Abaixo o mistério da poesia
Enquanto houver um homem caído de bruços no passeio
E um sargento que lhe volta o corpo com a ponta do pé
Para ver quem é,
Enquanto o sangue gorgolejar das artérias abertas
E correr pelos interstícios das pedras, pressuroso e vivo como vermelhas minhocas
Despertas;
Enquanto as crianças de olhos lívidos e redondos como luas,
Órfãos de pais e mães,
Andarem acossados pelas ruas
Como matilhas de cães;
Enquanto as aves tiverem de interromper o seu canto
Com o coraçãozinho débil a saltar-lhes do peito fremente,
Num silêncio de espanto
Rasgado pelo grito da sereia estridente;
Enquanto o grande pássaro de fogo e alumínio
Cobrir o mundo com a sombra escaldante das suas asas
Amassando na mesma lama de extermínio
Os ossos dos homens e as traves das suas casas;
Enquanto tudo isso acontecer, e o mais que se não diz por ser verdade,
Enquanto for precido lutar até ao desespero da agonia,
O poeta escreverá com alcatrão nos muros da cidade:
ABAIXO O MISTÉRIO DA POESIA.
António Gedeão
No mesmo sentido de desprezo pela poesia, há o célebre poema “El Hombre Invisible” de Pablo Neruda (também um comunista).
Quem é que é “também um comunista”?
Deve estar equivocado(a), pois nem o António Gedeão o foi nem eu o sou.
Creio que António Gedeão foi comunista.

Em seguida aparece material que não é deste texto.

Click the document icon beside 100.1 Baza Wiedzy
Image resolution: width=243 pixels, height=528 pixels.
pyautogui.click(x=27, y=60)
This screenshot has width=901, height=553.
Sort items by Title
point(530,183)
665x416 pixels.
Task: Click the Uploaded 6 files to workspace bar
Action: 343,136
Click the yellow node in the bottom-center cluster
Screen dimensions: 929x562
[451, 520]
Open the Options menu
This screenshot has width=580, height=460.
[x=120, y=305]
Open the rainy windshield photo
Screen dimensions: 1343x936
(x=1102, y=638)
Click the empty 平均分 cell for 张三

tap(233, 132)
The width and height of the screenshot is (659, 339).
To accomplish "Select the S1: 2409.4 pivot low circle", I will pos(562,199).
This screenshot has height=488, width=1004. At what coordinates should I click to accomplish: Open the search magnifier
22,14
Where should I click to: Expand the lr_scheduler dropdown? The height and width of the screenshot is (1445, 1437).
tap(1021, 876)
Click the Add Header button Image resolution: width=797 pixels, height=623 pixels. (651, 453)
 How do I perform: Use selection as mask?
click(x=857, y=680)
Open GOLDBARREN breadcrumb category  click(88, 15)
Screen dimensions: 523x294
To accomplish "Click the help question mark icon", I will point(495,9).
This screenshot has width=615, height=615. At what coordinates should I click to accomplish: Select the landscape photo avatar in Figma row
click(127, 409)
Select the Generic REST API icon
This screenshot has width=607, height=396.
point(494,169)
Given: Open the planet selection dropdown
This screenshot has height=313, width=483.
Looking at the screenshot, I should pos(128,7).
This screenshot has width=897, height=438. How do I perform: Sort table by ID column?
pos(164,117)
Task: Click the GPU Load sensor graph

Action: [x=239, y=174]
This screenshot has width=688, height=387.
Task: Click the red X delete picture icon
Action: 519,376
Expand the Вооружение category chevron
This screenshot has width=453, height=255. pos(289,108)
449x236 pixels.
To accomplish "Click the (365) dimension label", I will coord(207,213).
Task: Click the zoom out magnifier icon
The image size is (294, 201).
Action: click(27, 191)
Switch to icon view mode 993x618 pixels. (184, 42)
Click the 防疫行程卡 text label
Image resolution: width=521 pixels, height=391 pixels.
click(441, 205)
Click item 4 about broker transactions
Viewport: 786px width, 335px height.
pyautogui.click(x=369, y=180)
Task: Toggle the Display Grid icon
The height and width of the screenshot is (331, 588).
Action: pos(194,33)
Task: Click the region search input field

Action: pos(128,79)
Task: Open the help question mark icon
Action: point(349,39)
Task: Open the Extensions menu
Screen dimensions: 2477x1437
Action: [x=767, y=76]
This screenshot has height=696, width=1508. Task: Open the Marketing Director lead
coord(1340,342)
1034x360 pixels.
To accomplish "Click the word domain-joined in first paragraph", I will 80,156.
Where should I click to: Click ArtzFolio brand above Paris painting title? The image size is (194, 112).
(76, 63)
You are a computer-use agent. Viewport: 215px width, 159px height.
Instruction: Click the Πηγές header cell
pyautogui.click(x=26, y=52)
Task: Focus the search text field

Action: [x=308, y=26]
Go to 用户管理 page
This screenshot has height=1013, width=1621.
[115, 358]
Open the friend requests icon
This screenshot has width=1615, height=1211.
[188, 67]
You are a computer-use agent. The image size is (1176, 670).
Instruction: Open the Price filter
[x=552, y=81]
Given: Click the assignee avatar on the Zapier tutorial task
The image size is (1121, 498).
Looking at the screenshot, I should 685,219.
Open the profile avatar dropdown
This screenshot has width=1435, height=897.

Mas posso estar enganado.
Fui procurar referências sobre o assunto e, ao que parece, poderemos ambos ter alguma razão.
Renunciou convite que lhe foi endereçado para aderir ao PCP.
No entanto, afirmava e cito:
« E sobre política, de Gedeão (e dele próprio) dizia não ser de esquerda nem de direita, “embora muito aprecie os fundamentos doutrinários do comunismo”.»
Não obstante esse apreço manifestado, «Ele não era capaz de se alistar em nenhum partido, em nenhuma religião ou organização secreta. Era extremamente independente, pensava por si.»